Similarly for the high-placed Nazi collaborator. Sure, he must move carefully, marshal his resources and allies, and strike when the moment is right, or he'll end up with a bullet in his brain too. But a god doesn't have this excuse. He's not vulnerable, he's in no danger from the Nazis and can act when it suits him -- indeed, to deny that is to deny his divine sovereignty. Nor does he need to sneak around at night, meeting his partisans by candlelight with secret handshakes and passwords, making portentous promises. (Christians sometimes like to talk as though the earth were in the hands of the devil and his forces, and so God must sneak around to escape detection as he prepares for his final victory. Um, no.) He can safely keep you informed without danger to you, let alone to himself. Doubting a god is not like doubting a mere human being. The standards for a god are higher than they are for us, yet to listen to Christian apologists, you'd think they were lower.

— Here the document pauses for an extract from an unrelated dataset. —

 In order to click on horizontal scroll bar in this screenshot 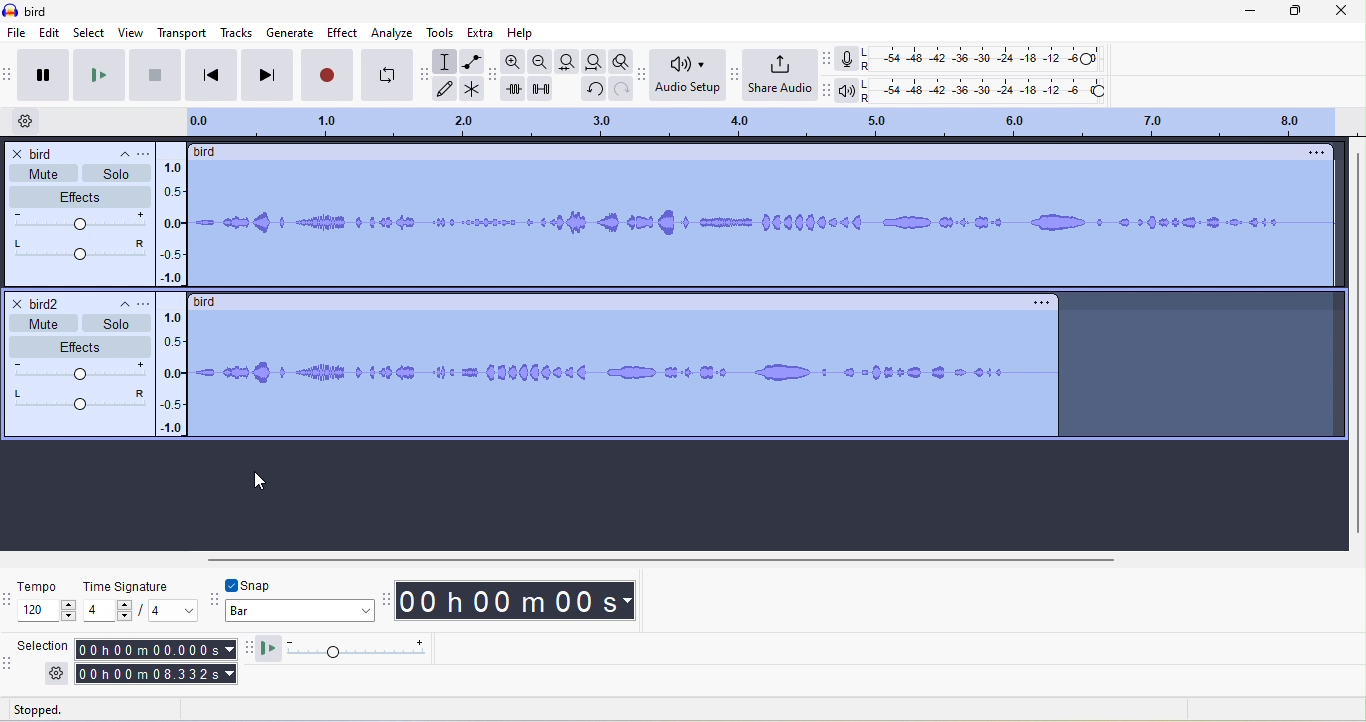, I will do `click(665, 563)`.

The same thing goes for the divine Surgeon. Surgeons cut you up, oncologists prescribe intensely unpleasant courses of chemotherapy or radiation, because they are not omnipotent or omniscient. A surgeon who insisted on vivisecting you when he or she could simply wave a hand and say, "Be healed," could reasonably be suspected of being a vicious sadist, and the burden of proof would be on him or her to give reasons why not. This applies to a god even more, and Lewis's argument isn't helped by the fact that his lord and savior didn't heal people by invasive procedures -- he simply said the word. If there's a reason why "spiritual" healing requires prolonged torture that may just as well destroy the patient's trust in the doctor as achieve its nominal end, the patient needs to know the reason. (Notice that if the patient loses faith, Christians see that as a failure of the patient, not of the doctor's abusive treatment.) If no such reason is given, it's time to look for a new doctor.

And so on. I've never yet encountered an analogical defense of God that didn't rely on excuses that might just barely excuse a human being, but not an all-powerful deity. This doesn't prove that the Christian god doesn't exist, of course; it only gives what I think is a plausible reason not to trust him. Considering that the Bible presents its god as an abusive husband, and in other unflattering ways, it's hard not to feel about suffering Christians who cling to their faith as I would about a human being who won't leave an abusive relationship, and keeps making the most extravagant excuses for the abuser. They have to find their own way out, but they need support when they're ready to leave. Otherwise the cycle of abuse will continue.